Tercer Reich. Sus perros, dos enormes pastores alemanes, patrullaban el patio delantero día y noche. Mientras tomábamos unas copas en su sala de estar, en compañía de otros miembros de la facultad, me confesó sin el menor asomo de ambigüedad lo mucho que despreciaba los crímenes de Hitler y cuánto deseaba revelar hasta el más ínfimo detalle de ellos al mundo civilizado. Me fui de la fiesta temprano, después de pasar con suma cautela junto a los enormes perros, incapaz de sacudirme de encima mí asco.

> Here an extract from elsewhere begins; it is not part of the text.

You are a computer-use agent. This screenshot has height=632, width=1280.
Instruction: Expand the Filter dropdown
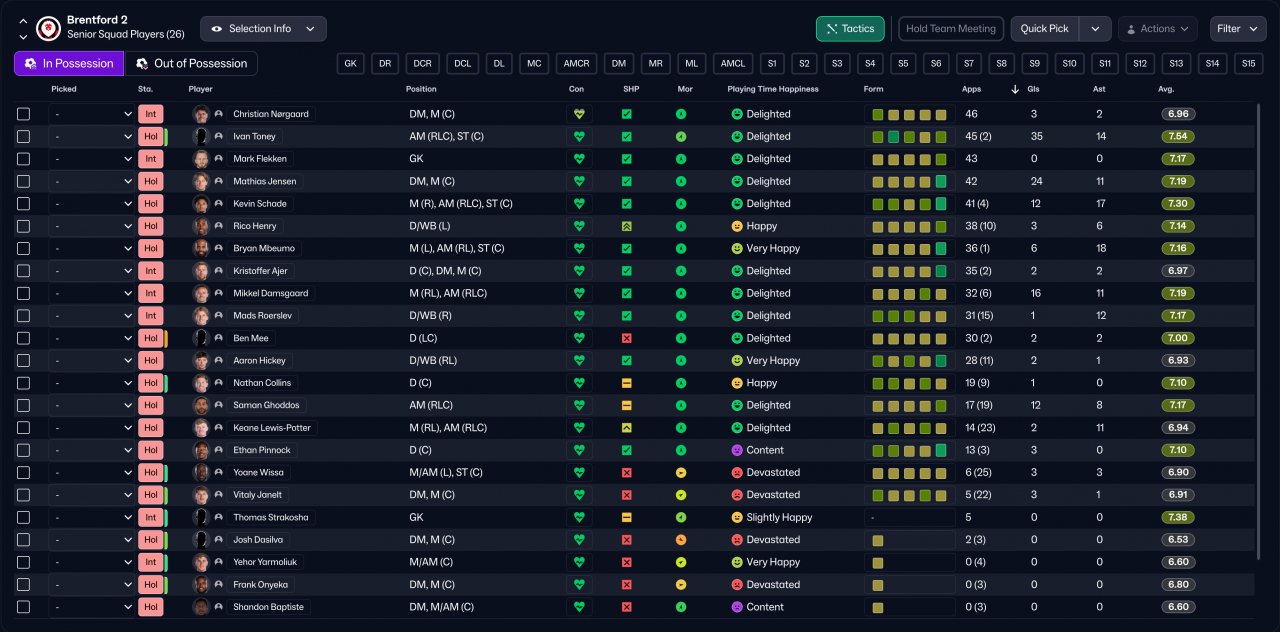1238,29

– Tal vez piensen que es demasiado -dijo Turgut un poco como disculpándose, como si hubiera captado mi expresión. Aún señalaba los ajos-. Es que no me gusta estar aquí rodeado de estos malvados pensamientos del pasado sin protección, ¿saben? Y ahora permítanme enseñarles lo que ha hecho que les traiga aquí.

Nos invitó a tomar asiento en unas butacas algo desvencijadas tapizadas en damasco. El respaldo de la mía parecía incrustado de… ¿Era hueso? No quise apoyarme en él. Turgut sacó un grueso expediente de una librería. Extrajo de él copias hechas a mano de los documentos que habíamos examinado en los archivos (dibujos similares a los de Rossi, sólo que éstos habían sido ejecutados con más cuidado) y luego una carta, que me tendió.